Le surf? Oui, beaucoup s’y essaient, après tout le Maroc est en plus une destination très prisée par les professionnels internationaux de ce sport, ce serait vraiment hallucinant de ne pas en profiter nous-mêmes. Mais là aussi, on a bien du mal à s’imposer. Manque de suivi, de coaching tout au long de l’année, de sponsors, de professionnalisation de ce sport, devenu depuis quelque temps un phénomène de mode, et qui, de facto, tend de plus en plus les bras à une élite sociale…
On ne parlera pas de l’équitation, qui est l’apanage de cette même élite, ni du golf, ni de tant d’autres disciplines. Alors reste le foot, cette passion nationale, qui peine pourtant à produire des graines de champions, et les arts martiaux, des disciplines qu’on peut pratiquer quasi-gratuitement grâce à des associations de quartier, mais dans quelles conditions, si ce n’était la passion qui anime les moniteurs qui réalisent chaque jour un travail formidable pour insuffler un brin d’espoir à une jeunesse oisive et désabusée.

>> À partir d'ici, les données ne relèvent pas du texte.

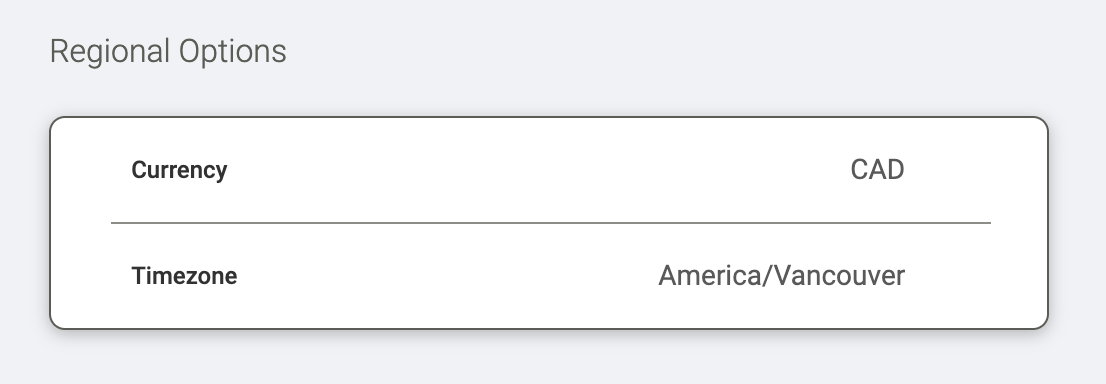Change currency from CAD

(877, 170)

Malheureusement, cela ne suffit pas. Sinon, comment expliquer le choix de ces nombreux sportifs qui profitent de compétitions organisées à l’étranger pour fuir leur pays clandestinement, quand ils ne décident pas de braver les flots, quitte à y laisser leur peau. Et pour ceux qui parviennent à franchir le détroit, c’est depuis l’autre rive qu’ils expliquent leur choix en tapant sur ces fédérations qui ne leur ont pas laissé leur chance. Désorganisation, corruption, favoritisme de classe sociale, manque d’appui… Tout y passe. En plus de la fuite des cerveaux qui affaiblit le Maroc et freine sa course au développement, il faut aussi compter sur la fuite des sportifs.

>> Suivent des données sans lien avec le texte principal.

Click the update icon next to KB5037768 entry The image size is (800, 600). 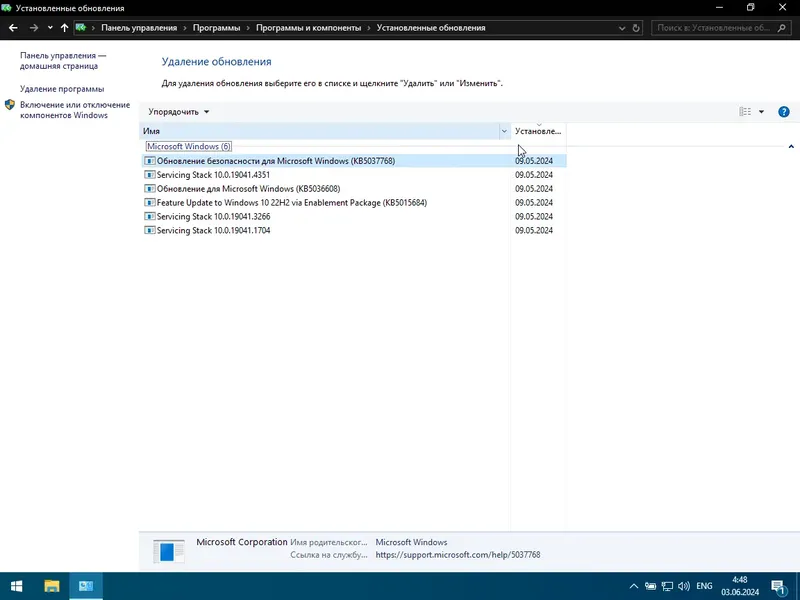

En matière de sport comme d’éducation, le constat est le même. Le privé, et donc la qualité, pour les personnes aisées. Le public, et le manque de moyens, pour tous les autres. Au lendemain de ces J.O. de Tokyo qui méritent qu’on en parle, plutôt que de faire comme s’ils n’avaient pas existé sous prétexte qu’on n’a pas brillé sur les podiums, on aimerait savoir quel est donc le programme, le plan d’avenir que l’on prévoit pour la jeunesse marocaine?
Comment entend-on lui donner envie de grandir, de vivre et d’évoluer dans son pays quand même l’accès au sport est problématique? Comment espère-t-on lui insuffler l’espoir d’une vie meilleure? Comment le faire croire dans les institutions de son pays quand le sport, qui est censé représenter l’égalité entre tous, se fait le miroir d’une société où le fossé entre classes sociales se creuse à tous les niveaux?